Chiaramente tutti rivolgono lo sguardo al di là dell’Oceano, e Wall Street è categorica: si vende! Punto!

Quest’ottava dovremmo ricordarcela per molto tempo e invito soprattutto chi non ha una lunga esperienza a farne tesoro. Ecco le tappe fondamentali:

Fine settimana, G20, Trump sembra aver litigato con Putin, ma questo per i mercati di Borsa non è un problema, la Russia è un gigante politico, ma un nano in campo finanziario.
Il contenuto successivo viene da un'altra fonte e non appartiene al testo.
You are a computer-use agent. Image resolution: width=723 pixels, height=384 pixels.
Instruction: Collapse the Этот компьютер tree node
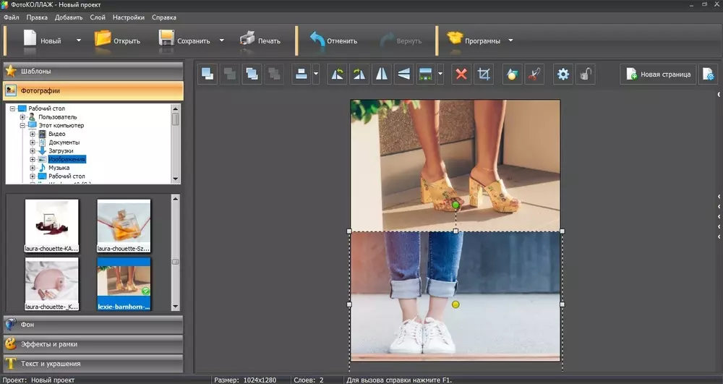[x=22, y=125]
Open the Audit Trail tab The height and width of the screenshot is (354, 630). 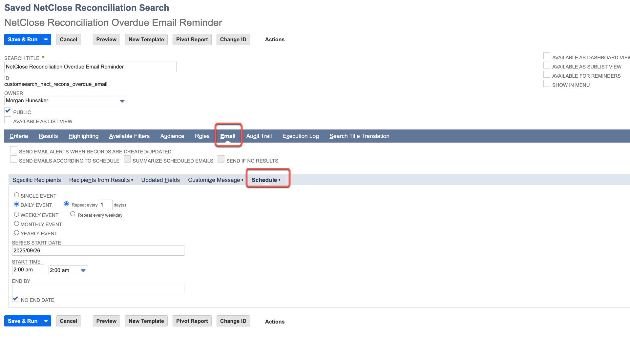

Trump quindi si rivolge in maniera più che amichevole verso Xi Jinping, ed in questo caso, invece, i cosiddetti “mercati” sono molto attenti.
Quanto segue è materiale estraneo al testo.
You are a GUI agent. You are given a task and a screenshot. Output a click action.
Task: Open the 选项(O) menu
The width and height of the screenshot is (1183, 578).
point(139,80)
Mezzanotte di domenica, come sempre si riprende a contrattare i futures sui principali indici di Borsa americani che, sull’onda del paventato ritorno di fiamma fra Usa e Cina, schizzano all’insù.

Ecco la “trappola” nella quale molti cadono.

Sembra un evidentissimo segnale rialzista, parte il rally di fine anno (pensano in molti, anzi, quasi tutti).

E proprio in quel momento qualcuno, e sappiamo sempre chi, proprio in quel momento vende, ma gli ordini di acquisto sono talmente tanti che i “sellers” si nascondono agevolmente.

Wall Street apre così la nuova ottava con un rialzo, ma gli indici a stelle e strisce non mostrano euforia come invece avevano manifestato i listini del Vecchio Continente, il guadagno si ferma poco sopra il punto percentuale.